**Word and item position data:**

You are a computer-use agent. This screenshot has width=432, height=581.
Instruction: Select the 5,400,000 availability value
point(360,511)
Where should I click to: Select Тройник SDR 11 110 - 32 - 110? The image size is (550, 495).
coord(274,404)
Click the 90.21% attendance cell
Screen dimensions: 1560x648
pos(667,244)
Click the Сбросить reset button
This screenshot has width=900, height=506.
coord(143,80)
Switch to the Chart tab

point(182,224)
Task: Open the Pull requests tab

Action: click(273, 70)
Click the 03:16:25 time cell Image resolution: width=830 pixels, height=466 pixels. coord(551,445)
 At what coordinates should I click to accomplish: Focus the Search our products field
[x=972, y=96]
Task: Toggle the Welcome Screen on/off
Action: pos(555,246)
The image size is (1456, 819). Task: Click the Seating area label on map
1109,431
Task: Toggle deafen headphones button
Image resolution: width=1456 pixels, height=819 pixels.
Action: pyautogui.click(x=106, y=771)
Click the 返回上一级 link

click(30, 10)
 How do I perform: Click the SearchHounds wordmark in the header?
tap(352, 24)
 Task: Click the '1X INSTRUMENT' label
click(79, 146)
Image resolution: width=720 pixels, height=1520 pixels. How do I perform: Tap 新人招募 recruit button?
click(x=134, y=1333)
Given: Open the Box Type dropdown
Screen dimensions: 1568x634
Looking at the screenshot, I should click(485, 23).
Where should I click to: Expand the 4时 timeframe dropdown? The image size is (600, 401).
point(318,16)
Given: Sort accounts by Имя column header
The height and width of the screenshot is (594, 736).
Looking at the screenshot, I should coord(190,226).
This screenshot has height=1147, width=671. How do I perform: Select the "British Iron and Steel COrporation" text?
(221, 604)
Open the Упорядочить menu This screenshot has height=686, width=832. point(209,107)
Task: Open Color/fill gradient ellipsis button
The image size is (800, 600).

**Task instructions:** Can you give all of the rows above as a numbered list, leaving out the blank lines?

**Output of the task:**
1. You are a computer-use agent. This screenshot has width=432, height=581.
2. Instruction: Select the 5,400,000 availability value
3. point(360,511)
4. Where should I click to: Select Тройник SDR 11 110 - 32 - 110? The image size is (550, 495).
5. coord(274,404)
6. Click the 90.21% attendance cell
7. Screen dimensions: 1560x648
8. pos(667,244)
9. Click the Сбросить reset button
10. This screenshot has width=900, height=506.
11. coord(143,80)
12. Switch to the Chart tab
13. point(182,224)
14. Task: Open the Pull requests tab
15. Action: click(273, 70)
16. Click the 03:16:25 time cell Image resolution: width=830 pixels, height=466 pixels. coord(551,445)
17.  At what coordinates should I click to accomplish: Focus the Search our products field
18. [x=972, y=96]
19. Task: Toggle the Welcome Screen on/off
20. Action: pos(555,246)
21. The image size is (1456, 819). Task: Click the Seating area label on map
22. 1109,431
23. Task: Toggle deafen headphones button
24. Image resolution: width=1456 pixels, height=819 pixels.
25. Action: pyautogui.click(x=106, y=771)
26. Click the 返回上一级 link
27. click(30, 10)
28.  How do I perform: Click the SearchHounds wordmark in the header?
29. tap(352, 24)
30.  Task: Click the '1X INSTRUMENT' label
31. click(79, 146)
32. Image resolution: width=720 pixels, height=1520 pixels. How do I perform: Tap 新人招募 recruit button?
33. click(x=134, y=1333)
34. Given: Open the Box Type dropdown
35. Screen dimensions: 1568x634
36. Looking at the screenshot, I should click(485, 23).
37. Where should I click to: Expand the 4时 timeframe dropdown? The image size is (600, 401).
38. point(318,16)
39. Given: Sort accounts by Имя column header
40. The height and width of the screenshot is (594, 736).
41. Looking at the screenshot, I should coord(190,226).
42. This screenshot has height=1147, width=671. How do I perform: Select the "British Iron and Steel COrporation" text?
43. (221, 604)
44. Open the Упорядочить menu This screenshot has height=686, width=832. point(209,107)
45. Task: Open Color/fill gradient ellipsis button
46. The image size is (800, 600).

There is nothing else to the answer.